Offering customers the fastest speeds and increased service options
Bell was awarded fastest mobile network in Canada for the third consecutive year by PCMag in its 2022 Fastest Mobile Networks Canada report. PCMag also ranks Bell's 5G network as fastest in the country. Bell Fibe Gigabit 8.0, with the fastest Internet speeds available in North America among major service providers, is now available in Toronto. The Bell Giga Hub with Wi-Fi 6E, the most advanced Wi-Fi technology, is now available for fibre-to-the-home customers throughout Ontario and Québec. Bell announced its intent to acquire Distributel to support the expansion of Internet services for consumers and businesses.
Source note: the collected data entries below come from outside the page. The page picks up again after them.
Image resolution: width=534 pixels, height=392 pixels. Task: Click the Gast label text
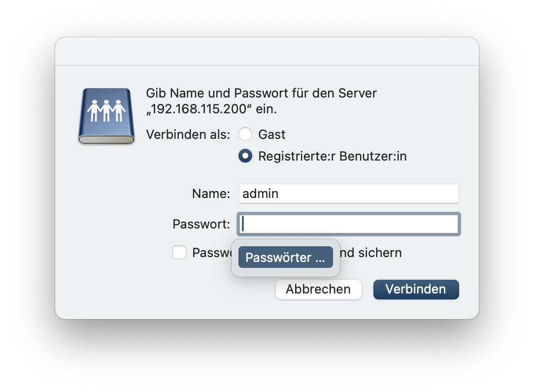click(271, 134)
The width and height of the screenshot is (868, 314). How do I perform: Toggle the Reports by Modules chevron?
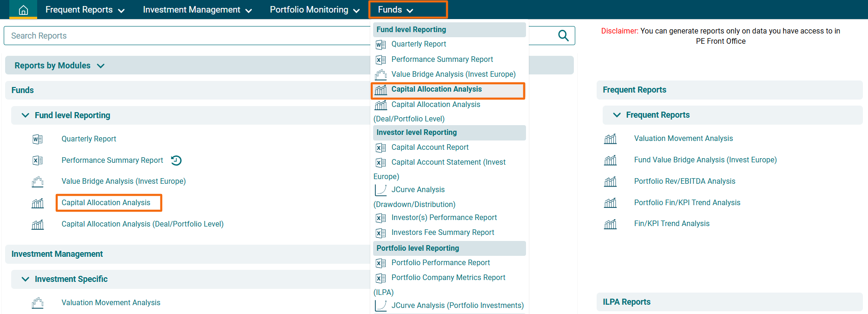tap(100, 66)
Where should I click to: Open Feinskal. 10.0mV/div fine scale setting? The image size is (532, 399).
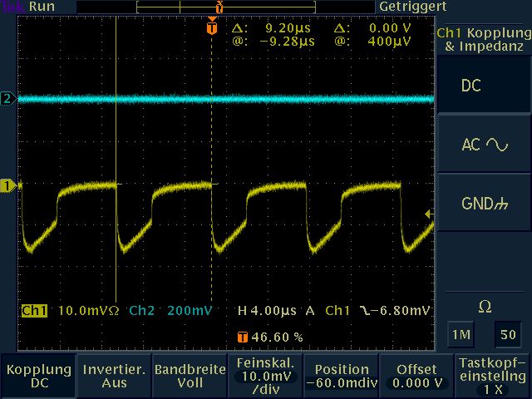tap(265, 376)
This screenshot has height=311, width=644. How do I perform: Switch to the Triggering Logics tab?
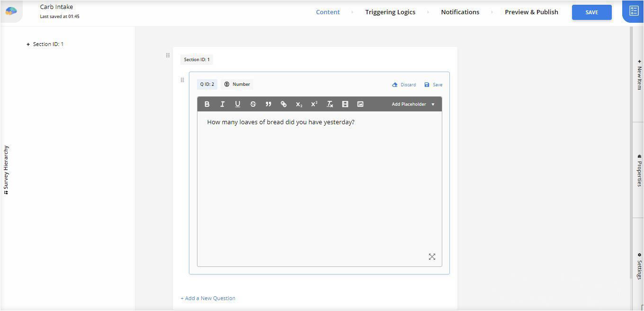point(390,12)
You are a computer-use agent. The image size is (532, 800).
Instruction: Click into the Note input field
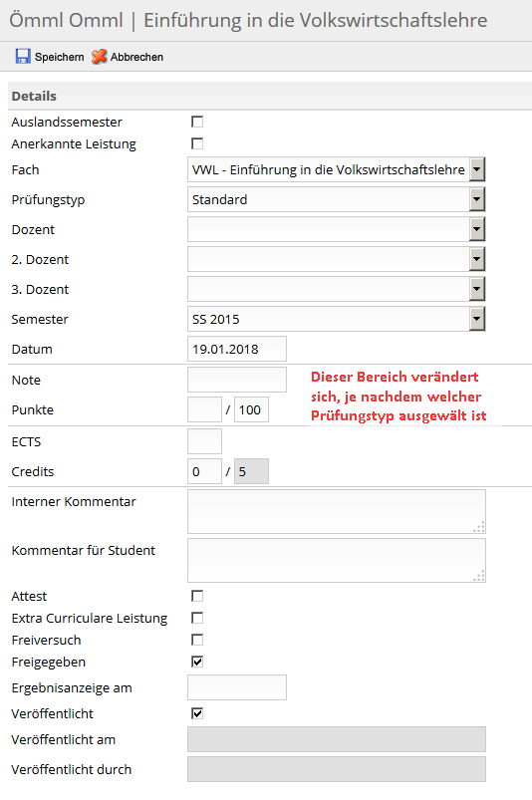237,380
The transaction is expected to close by the end of the year, subject to closing conditions, including regulatory approvals.
5G leadership and technology innovation
Bell launched its corporate venture capital initiative, Bell Ventures, to invest in early-stage and growth companies that harness the power of Bell's networks to drive growth and adoption of advanced technological solutions. Bell expanded its 5G+ service in southern Ontario; 5G+ is also now available in Halifax, Nova Scotia, Moncton New Brunswick and St. John's Newfoundland. Bell is on track to cover approximately 40% of the Canadian population by the end of 2022. Bell also continues to expand its 5G service, with availability in all 10 Canadian provinces.
Bell for Better: Better World, Better Communities
Bell was named the inaugural Greenhouse Gas (GHG) Reductions Champion by Clean50, a national sustainability organization, and also received a Top Project 2023 award from Clean50 for its solar-powered remote communication towers initiative. To mark Mental Illness Awareness Week, Bell Let's Talk announced the 114 recipients of the 2022 Bell Let's Talk Community Fund including Blue Door in East Gwillimbury, Ontario. Over $2 million was raised for mental health in Québec during the fourth Bal des Lumières event, co-chaired by Mirko Bibic. Bell donated $50,000 to the Canadian Red Cross to support humanitarian relief efforts in Pakistan and an additional $50,000 to the Canadian Red Cross to support recovery in Eastern Canada after Hurricane Fiona.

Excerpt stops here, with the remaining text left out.